La gran pregunta es ¿a qué nos lleva esto? Es un desgaste sin sentido y sin objetivo concreto. Para el caso de la terminal, ¿vamos a pedir que la dinamiten y construyan otra preguntándonos personalmente nuestro gusto? O la cuadra de 19 de Abril hecha semipeatonal y peatonal, según los días, ¿acaso no era imprescindible terminarla para dar cumplimiento al proyecto original que incluyó las obras de semipeatonal en 18 de Julio?
Es lo mismo que en el matrimonio. Las cosas no son siempre las mismas que durante el noviazgo, pero hay que echarle ganas y construir la mejor familia con los ladrillos que se tienen, sean del mejor material o no.
Este Paysandú tiene cosas que muchas comunidades sanamente envidian. Pero de las que no nos damos cuenta, empeñados hasta el tuétano en buscarle la sexta pata al gato, porque hace tiempo que asumimos la quinta.
Miremos la ciudad, sus paseos públicos, sus avenidas, el anfiteatro único en la región, un estadio de básquetbol que se adelantó en mucho a su época. Y mirémonos a nosotros mismos, los sanduceros. De legado heroico, de presente desparejo, atravesados por la misma crisis económica y de valores que afecta a tantas otras comunidades. Pero vigorosos, fuertes, creativos.
¿De qué vale pintar todo de negro? Con eso no se mejorará la realidad y --por el contrario-- la queja nos hará pensar que estamos peor de lo que en verdad estamos.
Ya se sabe, se quejan los que no tienen trabajo porque no encuentran; se quejan los que tienen empleo porque es poco remunerado, el jefe no sabe nada y el industrial es un explotador.
Nadie sale del pozo pensando que es demasiado hondo. Y ese instante de supuesta fama al criticar lo que sea y como sea es demasiado poco. Un instante que pronto queda opacado por la crítica que la sigue.
Hay que saber ver la luz que se cuela por las hendijas; hay que apreciar el valor que eso tiene y no simplemente protestar por la penumbra.
Quizás sea tiempo de empezar a difundir la vacuna contra este síndrome que nos aqueja. La próxima vez que escuchemos una crítica porque sí, de esas que abundan, demos una inyección de optimismo y fe. Porque se trata de vivir, con lo que se tiene y como se puede. Se trata de avanzar paso a paso, de no cejar en la búsqueda de lo mejor de este presente, para que cuando el futuro llegue, sea venturoso. Menos gataflorismo y más optimismo. Menos búsqueda de la perfección y más coherencia con nuestra conocida imperfección, que nos hace tan únicos, tan irrepetibles.

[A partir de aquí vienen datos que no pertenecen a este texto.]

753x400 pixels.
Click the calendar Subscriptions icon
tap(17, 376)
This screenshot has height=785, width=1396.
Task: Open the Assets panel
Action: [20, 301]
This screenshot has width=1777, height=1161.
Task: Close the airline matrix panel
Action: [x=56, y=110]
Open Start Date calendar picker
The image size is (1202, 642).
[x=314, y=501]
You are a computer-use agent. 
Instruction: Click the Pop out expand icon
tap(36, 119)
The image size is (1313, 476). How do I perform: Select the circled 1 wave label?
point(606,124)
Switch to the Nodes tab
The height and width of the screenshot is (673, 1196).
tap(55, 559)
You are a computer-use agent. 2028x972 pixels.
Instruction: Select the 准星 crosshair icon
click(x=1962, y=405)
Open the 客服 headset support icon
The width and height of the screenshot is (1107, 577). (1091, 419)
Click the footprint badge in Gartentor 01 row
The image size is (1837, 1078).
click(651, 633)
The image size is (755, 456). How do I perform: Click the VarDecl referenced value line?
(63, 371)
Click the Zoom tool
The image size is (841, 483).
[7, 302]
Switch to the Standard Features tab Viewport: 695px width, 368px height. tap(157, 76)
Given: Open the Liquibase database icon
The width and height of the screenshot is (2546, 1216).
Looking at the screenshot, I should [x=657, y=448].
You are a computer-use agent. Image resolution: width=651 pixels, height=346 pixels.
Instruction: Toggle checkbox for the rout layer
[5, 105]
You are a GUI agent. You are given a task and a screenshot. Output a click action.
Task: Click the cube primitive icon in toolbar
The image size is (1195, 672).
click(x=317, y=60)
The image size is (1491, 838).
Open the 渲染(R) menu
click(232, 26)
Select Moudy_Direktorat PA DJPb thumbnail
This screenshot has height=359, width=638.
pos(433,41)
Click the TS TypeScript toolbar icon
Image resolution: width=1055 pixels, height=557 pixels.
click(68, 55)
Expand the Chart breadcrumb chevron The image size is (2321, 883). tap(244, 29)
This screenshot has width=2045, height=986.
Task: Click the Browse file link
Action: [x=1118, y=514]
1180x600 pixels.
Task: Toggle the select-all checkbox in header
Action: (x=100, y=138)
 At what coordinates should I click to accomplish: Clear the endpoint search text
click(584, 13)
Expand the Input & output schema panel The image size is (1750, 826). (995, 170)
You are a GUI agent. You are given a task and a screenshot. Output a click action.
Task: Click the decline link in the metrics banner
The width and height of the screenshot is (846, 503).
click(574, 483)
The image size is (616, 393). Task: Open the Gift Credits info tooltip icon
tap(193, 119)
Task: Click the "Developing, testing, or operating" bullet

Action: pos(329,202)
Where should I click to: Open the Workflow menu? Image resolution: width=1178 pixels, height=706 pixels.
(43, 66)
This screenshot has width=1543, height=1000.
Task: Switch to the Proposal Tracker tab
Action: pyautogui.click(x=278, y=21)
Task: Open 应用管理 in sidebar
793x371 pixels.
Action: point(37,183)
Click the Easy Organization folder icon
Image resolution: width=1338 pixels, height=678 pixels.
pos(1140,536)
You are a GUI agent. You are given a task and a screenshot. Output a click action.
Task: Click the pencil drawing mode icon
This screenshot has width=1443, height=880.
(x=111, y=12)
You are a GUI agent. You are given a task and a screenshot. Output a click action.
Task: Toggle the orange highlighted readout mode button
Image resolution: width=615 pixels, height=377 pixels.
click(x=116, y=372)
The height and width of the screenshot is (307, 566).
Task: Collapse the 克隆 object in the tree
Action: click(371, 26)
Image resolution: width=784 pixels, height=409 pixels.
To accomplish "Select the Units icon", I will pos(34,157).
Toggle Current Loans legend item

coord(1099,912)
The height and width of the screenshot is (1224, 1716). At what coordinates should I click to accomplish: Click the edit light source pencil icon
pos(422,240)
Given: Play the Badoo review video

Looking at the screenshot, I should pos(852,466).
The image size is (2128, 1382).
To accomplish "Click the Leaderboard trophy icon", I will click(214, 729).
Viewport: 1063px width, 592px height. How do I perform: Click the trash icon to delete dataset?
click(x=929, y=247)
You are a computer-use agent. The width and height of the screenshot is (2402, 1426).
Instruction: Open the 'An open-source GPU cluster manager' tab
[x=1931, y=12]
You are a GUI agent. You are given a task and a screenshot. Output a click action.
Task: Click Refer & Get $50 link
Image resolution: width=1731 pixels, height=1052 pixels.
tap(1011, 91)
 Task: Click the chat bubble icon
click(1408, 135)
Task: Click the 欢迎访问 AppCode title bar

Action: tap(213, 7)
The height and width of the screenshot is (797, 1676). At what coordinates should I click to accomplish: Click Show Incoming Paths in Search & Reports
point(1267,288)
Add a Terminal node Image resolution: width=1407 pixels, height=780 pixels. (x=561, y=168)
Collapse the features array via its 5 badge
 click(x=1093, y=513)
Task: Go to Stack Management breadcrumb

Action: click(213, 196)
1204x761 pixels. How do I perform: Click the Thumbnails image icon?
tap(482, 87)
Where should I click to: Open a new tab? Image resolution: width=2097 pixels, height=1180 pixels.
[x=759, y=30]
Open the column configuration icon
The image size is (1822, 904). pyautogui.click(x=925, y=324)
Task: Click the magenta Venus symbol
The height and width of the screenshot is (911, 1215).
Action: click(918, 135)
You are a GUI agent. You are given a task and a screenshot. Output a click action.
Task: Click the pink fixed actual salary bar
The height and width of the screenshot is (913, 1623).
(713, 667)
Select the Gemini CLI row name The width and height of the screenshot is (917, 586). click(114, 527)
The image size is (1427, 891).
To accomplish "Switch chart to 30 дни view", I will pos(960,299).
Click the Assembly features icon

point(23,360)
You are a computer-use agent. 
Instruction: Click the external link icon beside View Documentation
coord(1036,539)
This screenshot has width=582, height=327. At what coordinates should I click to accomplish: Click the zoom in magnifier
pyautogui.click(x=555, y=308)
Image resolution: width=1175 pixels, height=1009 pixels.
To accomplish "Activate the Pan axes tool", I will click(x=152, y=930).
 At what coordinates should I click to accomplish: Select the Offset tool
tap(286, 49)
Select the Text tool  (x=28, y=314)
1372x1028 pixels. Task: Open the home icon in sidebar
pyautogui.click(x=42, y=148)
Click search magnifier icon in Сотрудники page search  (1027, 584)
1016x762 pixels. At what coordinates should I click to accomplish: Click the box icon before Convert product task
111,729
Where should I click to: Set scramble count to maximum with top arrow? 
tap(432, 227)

Seguramente los que levantaron las fábricas que caracterizaron la mitad del siglo pasado no se dejaron envolver por la crítica porque sí y para nada. Seguramente que, más atrás, Leandro Gómez y los defensores no se pusieron a pensar que habían quedado atrapados en la ciudad y pusieron valor y coraje a lo que les quedaba de vida.
Y si tanto nos enorgullecemos de ellos, pues por qué no imitarlos. Hay que enterrar el gataflorismo, propio y ajeno. Esta comunidad tiene ante si la oportunidad de ver el vaso medio lleno. E inculcar en las nuevas generaciones el orgullo de mirar la vida desde el optimismo y desde la luz.